# Task description:
Update the data from the beginning through the line containing "will (x=387, y=71).", swapping "avatar" for "icon" and leaving everything else unchanged.

(Data for locating described items)
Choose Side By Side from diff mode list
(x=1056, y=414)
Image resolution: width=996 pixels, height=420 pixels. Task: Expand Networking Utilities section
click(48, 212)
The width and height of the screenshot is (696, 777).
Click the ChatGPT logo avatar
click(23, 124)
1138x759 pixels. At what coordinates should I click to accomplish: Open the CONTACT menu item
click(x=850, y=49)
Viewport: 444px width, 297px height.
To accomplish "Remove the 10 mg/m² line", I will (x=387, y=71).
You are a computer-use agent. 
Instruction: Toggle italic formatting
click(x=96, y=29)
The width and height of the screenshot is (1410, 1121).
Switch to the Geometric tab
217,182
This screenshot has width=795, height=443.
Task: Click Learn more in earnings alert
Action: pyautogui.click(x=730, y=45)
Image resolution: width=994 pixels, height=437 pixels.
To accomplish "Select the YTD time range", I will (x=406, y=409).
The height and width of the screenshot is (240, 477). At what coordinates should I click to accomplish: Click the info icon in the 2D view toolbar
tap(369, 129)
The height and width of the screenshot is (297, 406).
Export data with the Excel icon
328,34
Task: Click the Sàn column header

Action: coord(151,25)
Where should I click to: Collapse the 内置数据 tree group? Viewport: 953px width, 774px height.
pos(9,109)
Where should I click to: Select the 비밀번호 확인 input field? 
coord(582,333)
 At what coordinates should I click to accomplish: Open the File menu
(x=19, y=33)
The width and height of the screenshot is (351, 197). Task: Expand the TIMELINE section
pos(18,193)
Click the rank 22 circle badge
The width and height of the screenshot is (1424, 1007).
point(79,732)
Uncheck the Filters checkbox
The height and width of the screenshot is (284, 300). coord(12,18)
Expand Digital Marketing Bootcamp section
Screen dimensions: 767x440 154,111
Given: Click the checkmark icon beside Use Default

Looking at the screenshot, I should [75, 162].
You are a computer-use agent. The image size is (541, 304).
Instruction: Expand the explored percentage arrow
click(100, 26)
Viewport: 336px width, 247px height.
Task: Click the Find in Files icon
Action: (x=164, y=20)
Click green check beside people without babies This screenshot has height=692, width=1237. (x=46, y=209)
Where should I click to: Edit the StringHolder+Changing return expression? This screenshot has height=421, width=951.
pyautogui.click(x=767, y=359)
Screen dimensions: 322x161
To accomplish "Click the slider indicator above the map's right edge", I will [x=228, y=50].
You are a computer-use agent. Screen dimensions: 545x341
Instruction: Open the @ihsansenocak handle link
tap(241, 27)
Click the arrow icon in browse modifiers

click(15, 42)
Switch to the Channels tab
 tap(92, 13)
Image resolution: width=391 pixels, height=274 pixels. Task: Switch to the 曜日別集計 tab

# Correct answer:
Choose Side By Side from diff mode list
(x=1056, y=414)
Image resolution: width=996 pixels, height=420 pixels. Task: Expand Networking Utilities section
click(48, 212)
The width and height of the screenshot is (696, 777).
Click the ChatGPT logo icon
click(23, 124)
1138x759 pixels. At what coordinates should I click to accomplish: Open the CONTACT menu item
click(x=850, y=49)
Viewport: 444px width, 297px height.
To accomplish "Remove the 10 mg/m² line", I will (x=387, y=71).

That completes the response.